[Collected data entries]

[Start of section]

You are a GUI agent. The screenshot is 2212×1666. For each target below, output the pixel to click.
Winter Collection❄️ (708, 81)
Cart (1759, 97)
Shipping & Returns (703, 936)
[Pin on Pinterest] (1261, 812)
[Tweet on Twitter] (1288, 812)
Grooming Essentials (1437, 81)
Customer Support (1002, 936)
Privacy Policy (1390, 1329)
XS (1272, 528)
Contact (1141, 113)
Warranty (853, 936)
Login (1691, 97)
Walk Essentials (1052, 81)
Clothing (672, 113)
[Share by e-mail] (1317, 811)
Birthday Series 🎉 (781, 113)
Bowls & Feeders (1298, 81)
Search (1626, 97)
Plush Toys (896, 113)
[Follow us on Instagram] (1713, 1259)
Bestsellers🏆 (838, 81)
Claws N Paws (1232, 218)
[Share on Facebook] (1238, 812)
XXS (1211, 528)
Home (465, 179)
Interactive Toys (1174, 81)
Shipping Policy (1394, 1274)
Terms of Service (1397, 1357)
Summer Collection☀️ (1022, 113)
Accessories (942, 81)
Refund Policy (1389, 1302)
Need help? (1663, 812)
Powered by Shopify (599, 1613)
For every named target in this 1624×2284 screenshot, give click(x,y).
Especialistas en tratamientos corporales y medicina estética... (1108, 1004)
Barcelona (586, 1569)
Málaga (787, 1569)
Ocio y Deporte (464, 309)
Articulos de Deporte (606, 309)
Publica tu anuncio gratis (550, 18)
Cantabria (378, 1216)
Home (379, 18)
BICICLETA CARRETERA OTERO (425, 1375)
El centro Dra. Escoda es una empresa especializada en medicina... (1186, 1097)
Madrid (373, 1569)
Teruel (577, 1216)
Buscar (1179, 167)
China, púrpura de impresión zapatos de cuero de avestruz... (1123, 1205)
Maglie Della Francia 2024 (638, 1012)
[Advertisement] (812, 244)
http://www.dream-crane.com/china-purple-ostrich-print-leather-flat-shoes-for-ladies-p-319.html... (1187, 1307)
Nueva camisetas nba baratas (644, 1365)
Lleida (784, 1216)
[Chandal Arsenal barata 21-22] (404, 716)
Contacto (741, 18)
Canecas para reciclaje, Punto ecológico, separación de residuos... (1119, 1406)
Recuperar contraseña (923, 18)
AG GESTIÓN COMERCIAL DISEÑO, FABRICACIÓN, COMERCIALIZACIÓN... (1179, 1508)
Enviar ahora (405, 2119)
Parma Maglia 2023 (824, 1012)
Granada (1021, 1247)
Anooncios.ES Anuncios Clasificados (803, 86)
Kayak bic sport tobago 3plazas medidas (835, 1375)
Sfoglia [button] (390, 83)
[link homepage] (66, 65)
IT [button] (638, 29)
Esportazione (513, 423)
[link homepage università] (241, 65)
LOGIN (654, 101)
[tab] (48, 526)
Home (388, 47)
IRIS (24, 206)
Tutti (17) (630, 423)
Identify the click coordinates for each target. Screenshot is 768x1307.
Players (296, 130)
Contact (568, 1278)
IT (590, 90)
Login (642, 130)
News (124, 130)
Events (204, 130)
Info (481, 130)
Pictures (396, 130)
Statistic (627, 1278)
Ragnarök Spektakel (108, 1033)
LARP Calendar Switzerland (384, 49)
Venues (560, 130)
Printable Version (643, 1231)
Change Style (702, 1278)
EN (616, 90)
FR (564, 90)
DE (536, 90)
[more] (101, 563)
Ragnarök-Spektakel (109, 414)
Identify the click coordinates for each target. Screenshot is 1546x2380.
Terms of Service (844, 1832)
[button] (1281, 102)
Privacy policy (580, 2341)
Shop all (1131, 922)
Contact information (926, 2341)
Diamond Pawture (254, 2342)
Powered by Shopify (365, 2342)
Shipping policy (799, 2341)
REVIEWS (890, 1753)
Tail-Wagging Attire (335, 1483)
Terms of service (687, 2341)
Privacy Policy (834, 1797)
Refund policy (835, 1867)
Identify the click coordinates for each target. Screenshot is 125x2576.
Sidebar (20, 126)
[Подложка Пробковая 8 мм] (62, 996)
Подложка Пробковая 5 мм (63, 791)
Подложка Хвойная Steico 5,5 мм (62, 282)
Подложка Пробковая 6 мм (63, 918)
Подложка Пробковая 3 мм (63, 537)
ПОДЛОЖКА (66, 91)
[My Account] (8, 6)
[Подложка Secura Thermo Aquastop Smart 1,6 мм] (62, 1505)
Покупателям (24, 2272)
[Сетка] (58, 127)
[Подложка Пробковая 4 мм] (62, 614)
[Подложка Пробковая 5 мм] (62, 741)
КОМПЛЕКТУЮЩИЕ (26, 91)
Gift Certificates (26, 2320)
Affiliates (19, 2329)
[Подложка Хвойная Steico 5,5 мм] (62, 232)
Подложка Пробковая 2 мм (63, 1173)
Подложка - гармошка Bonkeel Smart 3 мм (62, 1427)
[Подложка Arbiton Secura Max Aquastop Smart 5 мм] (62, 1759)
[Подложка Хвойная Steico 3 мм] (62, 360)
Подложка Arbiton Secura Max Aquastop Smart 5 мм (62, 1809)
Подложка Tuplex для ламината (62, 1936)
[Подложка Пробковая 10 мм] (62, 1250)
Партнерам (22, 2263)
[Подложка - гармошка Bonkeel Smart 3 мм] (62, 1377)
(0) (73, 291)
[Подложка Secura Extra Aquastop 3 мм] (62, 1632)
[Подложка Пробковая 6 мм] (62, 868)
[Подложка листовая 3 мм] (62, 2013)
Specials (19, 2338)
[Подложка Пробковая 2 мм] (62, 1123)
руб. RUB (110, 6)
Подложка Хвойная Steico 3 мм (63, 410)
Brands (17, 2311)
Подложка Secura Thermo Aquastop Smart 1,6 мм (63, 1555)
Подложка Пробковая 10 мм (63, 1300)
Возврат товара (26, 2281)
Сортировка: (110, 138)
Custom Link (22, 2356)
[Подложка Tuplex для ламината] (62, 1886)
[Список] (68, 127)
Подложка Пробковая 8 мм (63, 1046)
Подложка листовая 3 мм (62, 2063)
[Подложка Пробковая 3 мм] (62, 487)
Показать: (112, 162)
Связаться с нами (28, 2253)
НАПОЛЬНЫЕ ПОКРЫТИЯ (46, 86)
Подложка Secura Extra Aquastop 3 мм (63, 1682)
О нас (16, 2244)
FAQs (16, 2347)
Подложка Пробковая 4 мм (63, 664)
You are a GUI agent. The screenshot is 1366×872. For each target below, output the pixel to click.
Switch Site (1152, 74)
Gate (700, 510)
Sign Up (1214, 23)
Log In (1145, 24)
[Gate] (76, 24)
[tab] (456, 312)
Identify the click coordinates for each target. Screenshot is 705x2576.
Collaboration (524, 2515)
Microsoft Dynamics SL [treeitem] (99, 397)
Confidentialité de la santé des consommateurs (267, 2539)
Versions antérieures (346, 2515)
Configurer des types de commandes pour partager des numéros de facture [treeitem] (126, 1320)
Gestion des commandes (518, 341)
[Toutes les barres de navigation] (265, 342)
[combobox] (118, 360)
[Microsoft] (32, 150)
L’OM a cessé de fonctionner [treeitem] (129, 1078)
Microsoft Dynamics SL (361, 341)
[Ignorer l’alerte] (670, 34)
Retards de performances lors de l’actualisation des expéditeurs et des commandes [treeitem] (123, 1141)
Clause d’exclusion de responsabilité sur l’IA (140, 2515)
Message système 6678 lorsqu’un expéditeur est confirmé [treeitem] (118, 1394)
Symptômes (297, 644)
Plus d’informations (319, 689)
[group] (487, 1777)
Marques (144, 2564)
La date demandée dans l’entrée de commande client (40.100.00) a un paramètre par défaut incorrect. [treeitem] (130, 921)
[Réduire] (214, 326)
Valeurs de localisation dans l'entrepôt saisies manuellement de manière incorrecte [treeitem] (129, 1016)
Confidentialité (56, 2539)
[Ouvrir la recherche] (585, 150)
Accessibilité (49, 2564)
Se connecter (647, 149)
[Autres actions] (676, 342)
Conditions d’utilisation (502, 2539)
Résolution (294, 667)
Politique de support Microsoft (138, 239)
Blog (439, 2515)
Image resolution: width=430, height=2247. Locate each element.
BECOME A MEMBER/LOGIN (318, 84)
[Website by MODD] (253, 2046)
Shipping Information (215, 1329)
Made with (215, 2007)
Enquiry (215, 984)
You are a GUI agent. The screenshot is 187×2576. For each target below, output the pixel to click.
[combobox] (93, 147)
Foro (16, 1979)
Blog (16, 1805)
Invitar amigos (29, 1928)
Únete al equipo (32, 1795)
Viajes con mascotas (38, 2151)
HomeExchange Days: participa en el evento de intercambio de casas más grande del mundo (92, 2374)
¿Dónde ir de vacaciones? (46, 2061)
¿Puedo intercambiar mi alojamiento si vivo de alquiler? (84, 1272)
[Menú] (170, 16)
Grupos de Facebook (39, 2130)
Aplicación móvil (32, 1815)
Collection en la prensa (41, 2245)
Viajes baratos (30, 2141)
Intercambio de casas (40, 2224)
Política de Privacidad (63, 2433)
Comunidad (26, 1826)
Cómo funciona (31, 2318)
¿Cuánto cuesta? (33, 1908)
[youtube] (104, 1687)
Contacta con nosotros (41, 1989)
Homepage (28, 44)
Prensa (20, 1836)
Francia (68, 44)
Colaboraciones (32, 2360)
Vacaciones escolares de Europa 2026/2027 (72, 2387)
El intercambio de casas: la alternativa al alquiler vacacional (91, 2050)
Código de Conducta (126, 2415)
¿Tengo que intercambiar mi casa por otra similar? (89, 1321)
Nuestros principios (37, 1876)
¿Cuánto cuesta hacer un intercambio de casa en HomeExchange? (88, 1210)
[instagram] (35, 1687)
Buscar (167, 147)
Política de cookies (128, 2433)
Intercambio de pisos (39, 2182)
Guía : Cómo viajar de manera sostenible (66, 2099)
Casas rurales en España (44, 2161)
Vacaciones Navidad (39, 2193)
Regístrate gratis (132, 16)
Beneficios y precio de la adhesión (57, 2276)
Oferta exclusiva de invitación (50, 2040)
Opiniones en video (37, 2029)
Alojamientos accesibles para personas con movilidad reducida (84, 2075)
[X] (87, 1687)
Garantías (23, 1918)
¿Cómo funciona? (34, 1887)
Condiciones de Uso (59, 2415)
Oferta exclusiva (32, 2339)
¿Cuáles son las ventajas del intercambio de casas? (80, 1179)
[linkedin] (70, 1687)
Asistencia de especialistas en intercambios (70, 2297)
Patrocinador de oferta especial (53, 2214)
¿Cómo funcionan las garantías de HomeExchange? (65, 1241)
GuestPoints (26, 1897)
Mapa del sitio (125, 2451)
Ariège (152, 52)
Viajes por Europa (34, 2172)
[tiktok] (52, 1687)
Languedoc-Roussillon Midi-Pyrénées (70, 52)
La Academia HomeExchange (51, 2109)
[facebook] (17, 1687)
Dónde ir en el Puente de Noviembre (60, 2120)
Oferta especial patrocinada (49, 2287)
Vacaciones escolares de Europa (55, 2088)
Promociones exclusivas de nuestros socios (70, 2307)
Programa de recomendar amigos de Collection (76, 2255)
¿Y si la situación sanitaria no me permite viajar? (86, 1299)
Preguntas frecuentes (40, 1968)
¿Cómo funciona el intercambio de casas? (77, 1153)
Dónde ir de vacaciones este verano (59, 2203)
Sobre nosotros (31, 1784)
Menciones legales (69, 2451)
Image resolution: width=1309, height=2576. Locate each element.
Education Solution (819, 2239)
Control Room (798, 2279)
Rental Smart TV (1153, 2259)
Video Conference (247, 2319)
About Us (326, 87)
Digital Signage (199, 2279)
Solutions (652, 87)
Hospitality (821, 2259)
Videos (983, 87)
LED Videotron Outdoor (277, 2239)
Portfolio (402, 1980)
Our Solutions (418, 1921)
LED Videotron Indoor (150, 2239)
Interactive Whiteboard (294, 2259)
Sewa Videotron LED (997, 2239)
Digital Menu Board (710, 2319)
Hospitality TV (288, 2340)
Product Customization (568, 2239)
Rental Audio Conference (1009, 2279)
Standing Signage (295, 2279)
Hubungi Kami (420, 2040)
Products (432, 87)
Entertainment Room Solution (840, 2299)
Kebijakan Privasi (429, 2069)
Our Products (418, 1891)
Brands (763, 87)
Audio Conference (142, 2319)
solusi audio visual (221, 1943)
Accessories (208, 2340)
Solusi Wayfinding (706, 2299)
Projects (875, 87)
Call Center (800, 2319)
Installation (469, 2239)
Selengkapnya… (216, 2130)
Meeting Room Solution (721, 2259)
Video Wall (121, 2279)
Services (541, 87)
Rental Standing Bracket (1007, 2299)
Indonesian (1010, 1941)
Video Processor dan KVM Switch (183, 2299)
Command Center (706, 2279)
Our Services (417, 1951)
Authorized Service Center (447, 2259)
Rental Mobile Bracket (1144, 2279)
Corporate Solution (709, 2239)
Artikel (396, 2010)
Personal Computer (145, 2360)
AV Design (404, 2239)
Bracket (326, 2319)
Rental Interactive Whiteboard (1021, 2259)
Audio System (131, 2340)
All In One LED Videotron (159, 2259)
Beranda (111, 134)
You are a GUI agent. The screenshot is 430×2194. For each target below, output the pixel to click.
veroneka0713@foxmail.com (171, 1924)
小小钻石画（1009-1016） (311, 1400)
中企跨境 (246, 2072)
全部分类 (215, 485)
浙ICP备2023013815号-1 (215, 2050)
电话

[End of section]

--- Assigned task ---
The answer must consist solely of the lines from the first line of the data to the line holding "Home (379, 18)", each given again exactly.

--- Your response ---
You are a GUI agent. The screenshot is 2212×1666. For each target below, output the pixel to click.
Winter Collection❄️ (708, 81)
Cart (1759, 97)
Shipping & Returns (703, 936)
[Pin on Pinterest] (1261, 812)
[Tweet on Twitter] (1288, 812)
Grooming Essentials (1437, 81)
Customer Support (1002, 936)
Privacy Policy (1390, 1329)
XS (1272, 528)
Contact (1141, 113)
Warranty (853, 936)
Login (1691, 97)
Walk Essentials (1052, 81)
Clothing (672, 113)
[Share by e-mail] (1317, 811)
Birthday Series 🎉 (781, 113)
Bowls & Feeders (1298, 81)
Search (1626, 97)
Plush Toys (896, 113)
[Follow us on Instagram] (1713, 1259)
Bestsellers🏆 (838, 81)
Claws N Paws (1232, 218)
[Share on Facebook] (1238, 812)
XXS (1211, 528)
Home (465, 179)
Interactive Toys (1174, 81)
Shipping Policy (1394, 1274)
Terms of Service (1397, 1357)
Summer Collection☀️ (1022, 113)
Accessories (942, 81)
Refund Policy (1389, 1302)
Need help? (1663, 812)
Powered by Shopify (599, 1613)
For every named target in this 1624×2284 screenshot, give click(x,y).
Especialistas en tratamientos corporales y medicina estética... (1108, 1004)
Barcelona (586, 1569)
Málaga (787, 1569)
Ocio y Deporte (464, 309)
Articulos de Deporte (606, 309)
Publica tu anuncio gratis (550, 18)
Cantabria (378, 1216)
Home (379, 18)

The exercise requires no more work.